The simplest models: Averages and trends
The simplest way to predict the result of any event is to guess that it will be roughly the same as the previous time. The next simplest way to predict events is by guessing that it follows a trend that changes over time, and forecast the trend based on two or more of the previous instances of that event. Usually, the best guess is somewhere between the trendline prediction and a simple average, but usually any prediction falling between an average and a linear trend is somewhat plausible a priori.
What I will do in this basic historical model is predict the results of the current presidential election based on the previous two presidential elections. This is necessarily a very simple model, with two steps: First, project the current vote for a party based on the previous election. Second, adjust the estimate for overall turnout.1
With only two previous points used for prediction, both trend and average models are just weighted sums of both previous points.
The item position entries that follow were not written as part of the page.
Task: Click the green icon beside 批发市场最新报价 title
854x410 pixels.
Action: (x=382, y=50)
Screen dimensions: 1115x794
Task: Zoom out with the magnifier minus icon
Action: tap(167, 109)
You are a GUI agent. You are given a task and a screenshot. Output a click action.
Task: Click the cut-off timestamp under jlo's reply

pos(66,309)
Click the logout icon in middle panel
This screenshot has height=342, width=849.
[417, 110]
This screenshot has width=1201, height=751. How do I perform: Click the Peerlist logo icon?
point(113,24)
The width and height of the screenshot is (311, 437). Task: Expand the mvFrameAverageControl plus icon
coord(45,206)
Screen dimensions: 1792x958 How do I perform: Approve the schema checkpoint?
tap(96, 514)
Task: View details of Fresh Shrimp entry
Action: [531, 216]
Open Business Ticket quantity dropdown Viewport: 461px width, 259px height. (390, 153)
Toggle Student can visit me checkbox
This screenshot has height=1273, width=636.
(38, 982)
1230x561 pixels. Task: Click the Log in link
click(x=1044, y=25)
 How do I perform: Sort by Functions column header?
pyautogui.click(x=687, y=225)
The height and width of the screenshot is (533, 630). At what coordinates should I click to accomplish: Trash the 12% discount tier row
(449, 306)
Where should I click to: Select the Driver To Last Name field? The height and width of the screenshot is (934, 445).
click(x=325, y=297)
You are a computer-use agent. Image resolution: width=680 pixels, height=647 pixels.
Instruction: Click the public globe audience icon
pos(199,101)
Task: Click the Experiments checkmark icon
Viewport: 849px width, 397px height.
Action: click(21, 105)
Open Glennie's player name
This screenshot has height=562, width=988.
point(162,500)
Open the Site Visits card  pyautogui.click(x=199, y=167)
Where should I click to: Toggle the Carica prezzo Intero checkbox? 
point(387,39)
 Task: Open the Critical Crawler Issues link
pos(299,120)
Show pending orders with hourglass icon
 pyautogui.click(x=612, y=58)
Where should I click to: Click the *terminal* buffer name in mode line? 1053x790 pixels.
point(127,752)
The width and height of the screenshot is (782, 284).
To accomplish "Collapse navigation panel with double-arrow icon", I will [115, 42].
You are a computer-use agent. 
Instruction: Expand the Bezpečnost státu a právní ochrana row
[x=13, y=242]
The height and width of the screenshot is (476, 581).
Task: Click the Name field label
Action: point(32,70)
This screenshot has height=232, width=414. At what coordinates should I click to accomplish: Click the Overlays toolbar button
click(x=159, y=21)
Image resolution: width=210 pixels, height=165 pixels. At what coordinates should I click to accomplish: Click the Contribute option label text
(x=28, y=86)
For a trend model, this is a weight of 150% of the previous cycle and -50% of the cycle before that; for an average model, this is a weight of 50% for each of the two cycles.

In objective terms, both of these models are terrible at predicting historical election results, even after throwing out all elections with more than two major candidates, the Reconstruction era, and the largely unprecedented 1932 election. Out of n=563 statewide elections for president in the 12 most ordinary-looking presidential elections, fewer than a third have results that fall between the predictions of the average model and the trend model.
This is, I will reiterate, a genuinely bad model. Even after focusing on the 12 most ordinary presidential elections in American history, the root mean square error of the trend model is 9.2% of the electorate, while the root mean square error of the average model is 7.8% of the electorate. A weighted average (75%-25%) has slightly better performance, with an error of 7.3% of the electorate.2
Predicting 2024: Illustrating the models
While this isn’t true for every state, the fact that Joe Biden performed considerably better in 2020 than Hillary Clinton did in 2016 means that the trend model predicts better Democratic results, while the average model predicts worse Democratic results.3 Between these is a natural parameterized range of linear historical models.
Reversion to the mean predicts an extremely narrow electoral victory for Donald Trump with 271 electoral votes and a minority of the vote; the trend model predicts a 303 electoral vote Kamala Harris victory similar to Biden’s 2020 map with a stronger popular vote margin.4 The most realistic weighted average model predicts a 276 electoral vote victory for Kamala Harris.
Judging the prediction models
For the purpose of calculating error in a prediction model, I will look at the root mean square error of the model’s central predictions of the popular vote in each state. My baseline prediction is that at least one model in my specified range of historical models will outperform some poll-based models.
Based only on the historical validation, I have selected the 75-25 weighted average model as most likely. If this model, specifically, outperforms most poll-based models, I can reasonably claim I’ve predicted the election better than the polls.
If none of the specified range of historical models outperform any of the poll-based models, then I clearly owe pollsters a collective apology for managing to overcome the extremely difficult polling environment with modern response rates.
Judging the choice of candidates
If Kamala Harris performs better than the historical range of models in a state, this would be evidence in favor of the switch having been a true game-changer. Similarly, Kamala Harris performing worse than the historical range of models in a state would be evidence that she was a poor choice of standard-bearer.
Not entirely independently, Trump’s performance can also be evaluated by the same benchmark. In 2020, Trump performed between the average and trend of the 2012-2016 cycles in twenty-six states, higher than the historical average of around one third of all states.5 My personal expectation is that as a third-time candidate, his performance will likely be between the average and trend of the 2016-2020 cycles in more than twenty-six states this time.
Whether or not the polls prove incorrect, I will follow up after the election by using the historical “previous two” election model as a method of estimating the strength of 2024’s presidential candidates as well as others over the years… so stay tuned.
This last step is necessary because elections sometimes involve large changes in absolute turnout numbers, in many cases due to rapid changes in the size of the eligible electorate.
By comparison, most polls have an expected error of less than 5% based on sample size… if one assumes that the respondents are a truly random sample of the population.
Donald Trump’s performance in both elections was approximately the same, although trends both up and down were visible at the state level.
Also, the trend model predicts negative votes for Donald Trump in Delaware, so it’s guaranteed to miss at least one state reasonably badly.
Interestingly, he overperformed in eighteen states and underperformed in six. The fact that this was not good enough highlights both how lucky Trump got in managing to win the Electoral College in 2016 given his overall level of popular support and how much more effective Democrats were in 2020 than in 2016 - the Biden campaign brought 2016’s third-party voters into the Democratic fold, at least temporarily.